Bone mineral content in laboratory rats following swim and run training

• Main Author: Zierath, Juleen R.
• Other Authors: Snyder, Ann C.
• Format: Others
• Published: 2011
• Subjects: Exercise > Physiological aspects.; Bones > Growth.; Rats > Physiology.
• Online Access: http://cardinalscholar.bsu.edu/handle/handle/183191; http://liblink.bsu.edu/uhtbin/catkey/472942

Increased bone density has been observed following physical training. However, it is not known whether the mechanical forces of muscular contraction, gravitational pull, or a combination of these forces are required to cause this adaptation. Therefore, the purpose of this study was to determine which mechanical force, muscular contraction or gravitational pull, offered the greatest contribution to increased bone mineral content observed following either swim or run training. METHODS: Female Wistar rats were randomly assigned to one of three groups: 1) Sedentary Control (SC; n = 12), 2) Run Trained (RT; 27.7 m/m, 8% incline, 2 hrs/day; n = 20), and 3) Swim Trained (ST; 2 hrs/day, 2Y/ body weight; n = 14). The animals were sacrificed after 9 weeks of training and the humeri and femurs were removed for analysis.RESULTS: Femur weight, length, diameter, and ponderal index (a measure of robustness), and bone mineral content (BMC) were not different between the three treatment groups. However, femur cortical thickness was significantly (p < 0.01) smaller in the RT when compared to ST and SC rats.

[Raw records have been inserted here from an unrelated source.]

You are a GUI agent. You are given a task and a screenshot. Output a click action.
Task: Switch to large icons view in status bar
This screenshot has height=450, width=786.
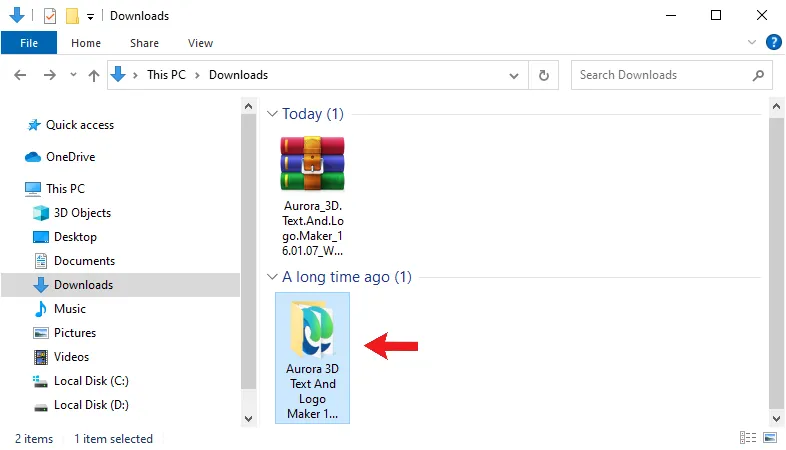coord(770,437)
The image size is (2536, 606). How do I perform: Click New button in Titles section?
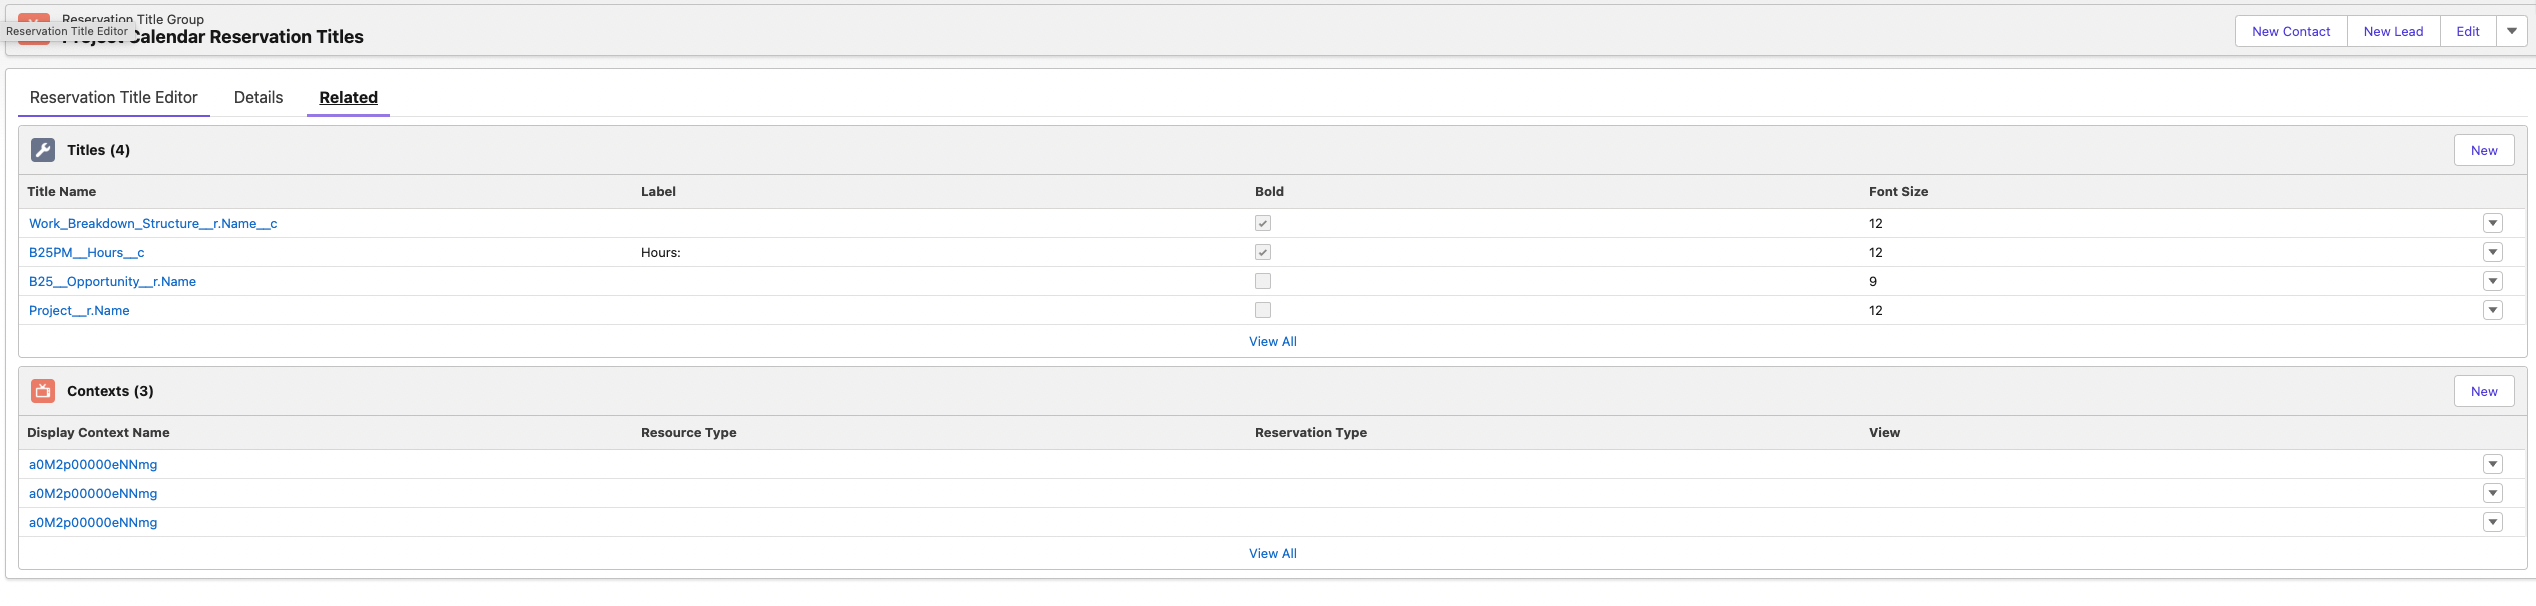click(x=2483, y=150)

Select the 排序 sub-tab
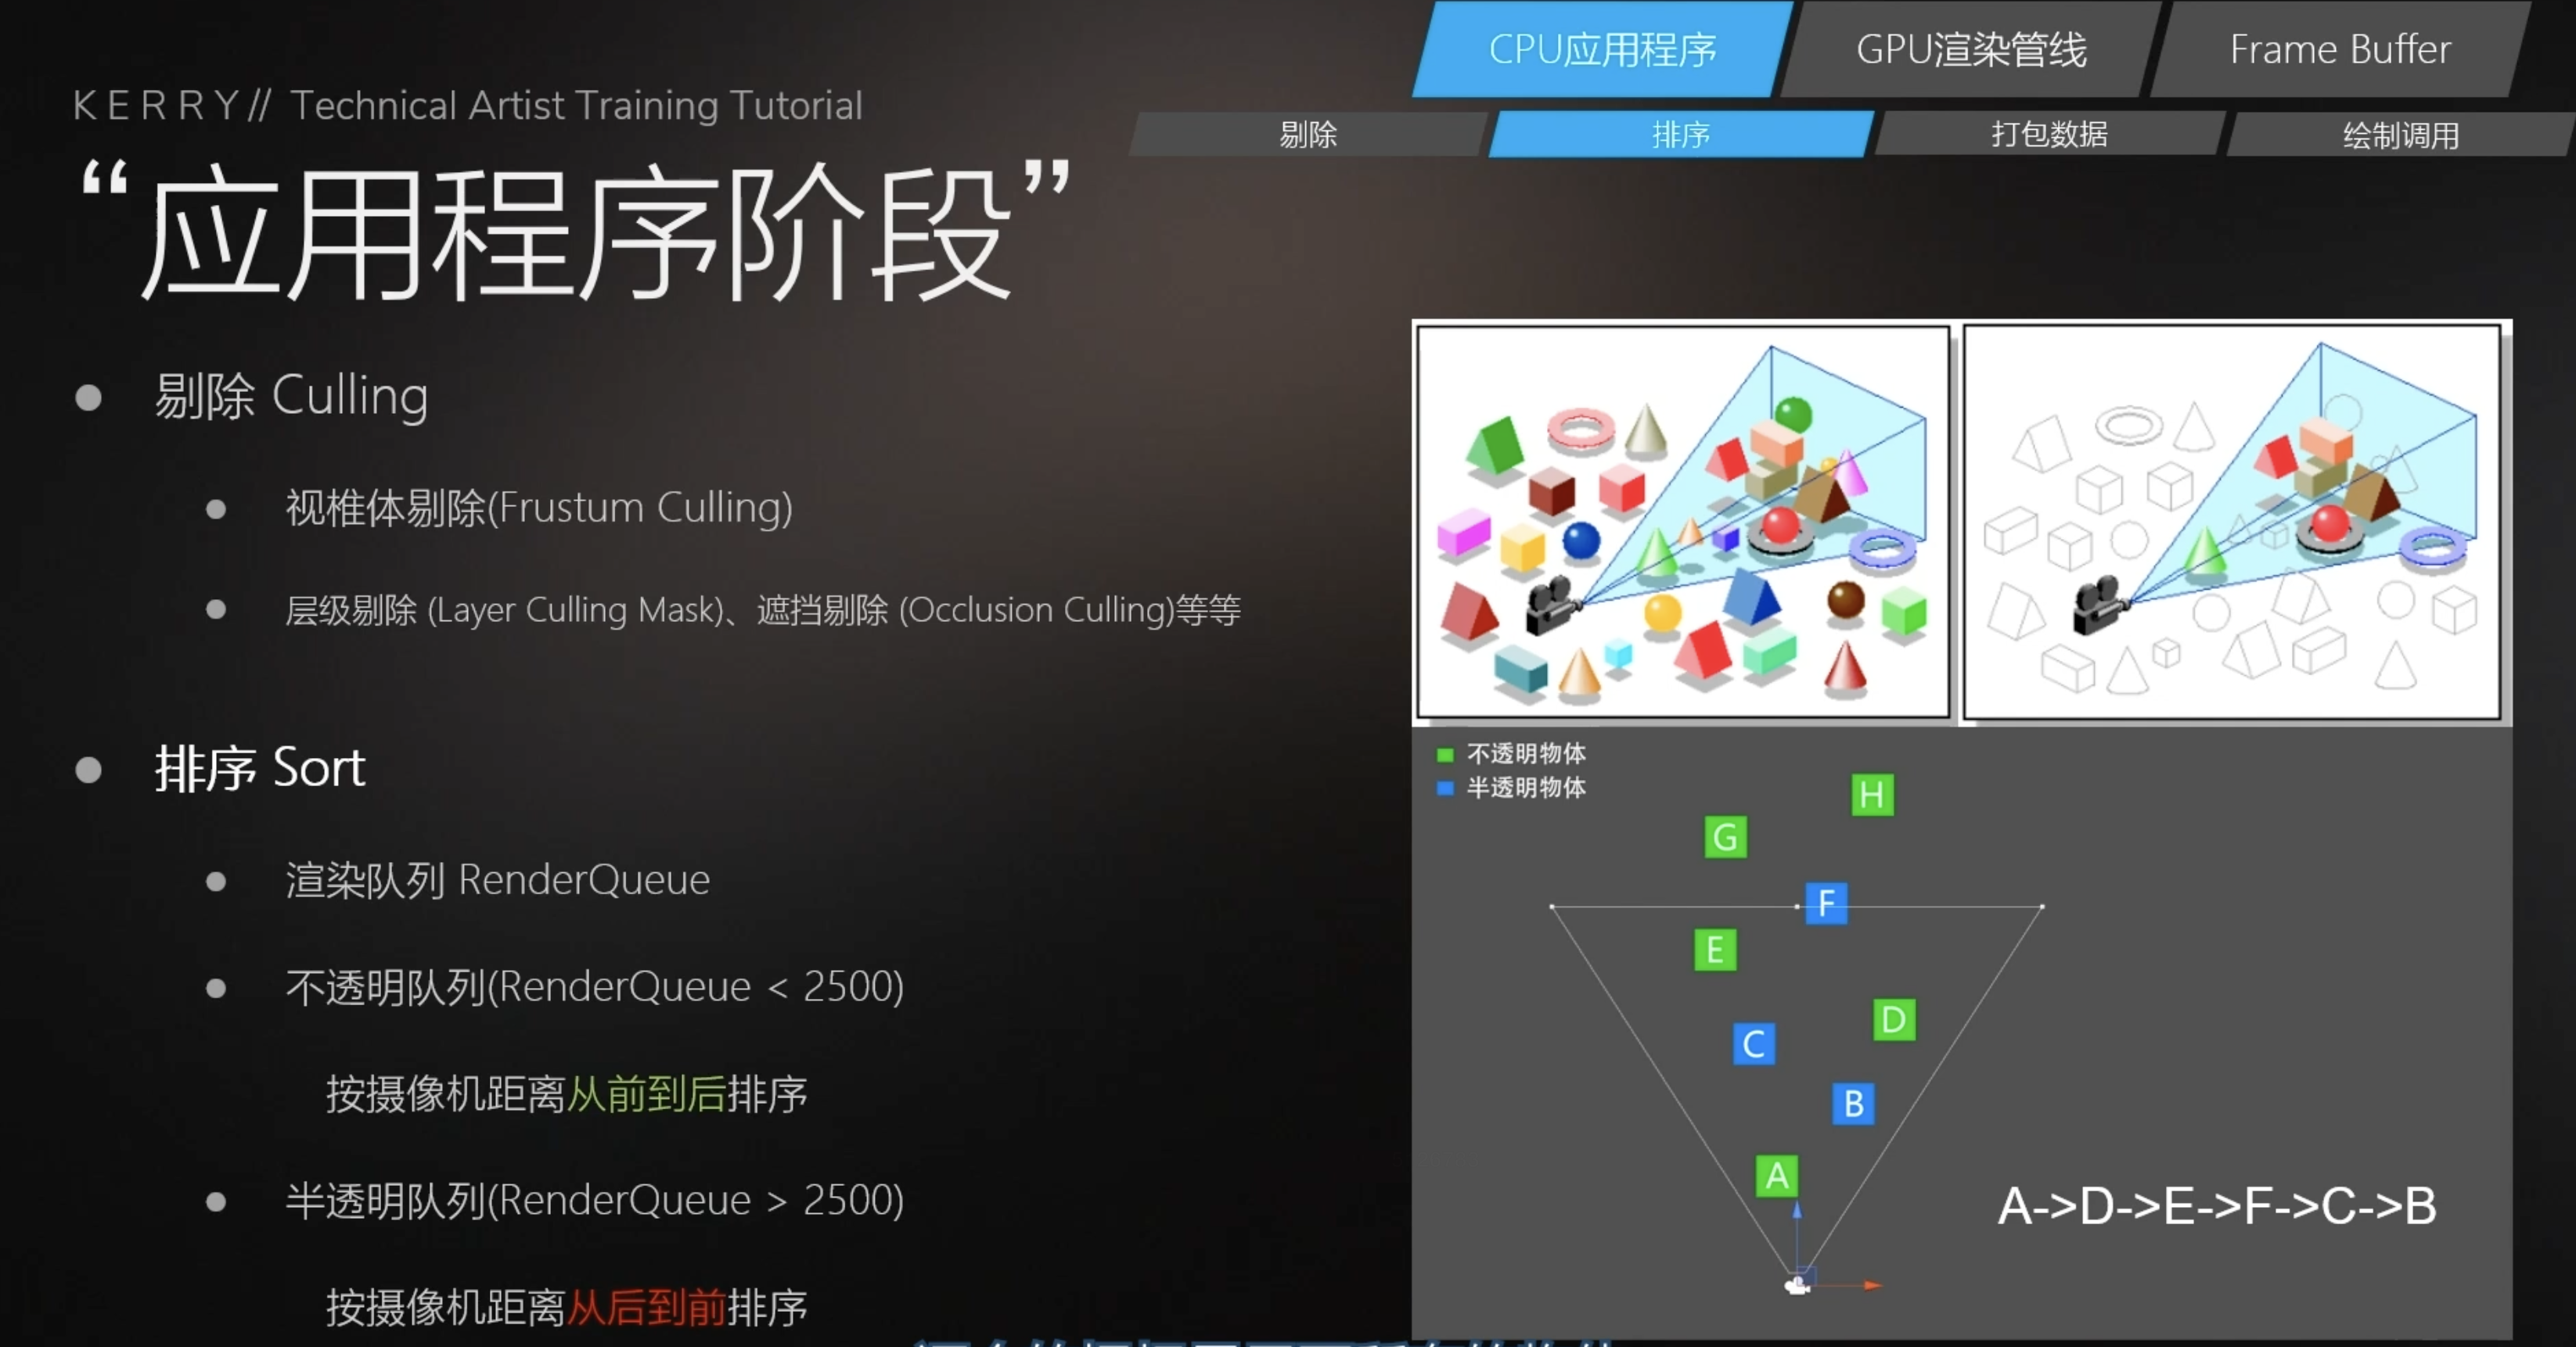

The ST humeri were significantly (p < 0.05) heavier, wider, and had a greater BMC when compared with those of the RT and SC rats, while cross sectional area was unaffected by physical training. CONCLUSION: The results of this study indicate that the mechanical forces applied by the swim training protocol produced marked bone adaptation in the ST animals following 9 weeks of physical training. Whereas, the combined mechanical and gravitational forces applied during running by the RT rats produced minimal adaptation of bone following 9 weeks of physical training.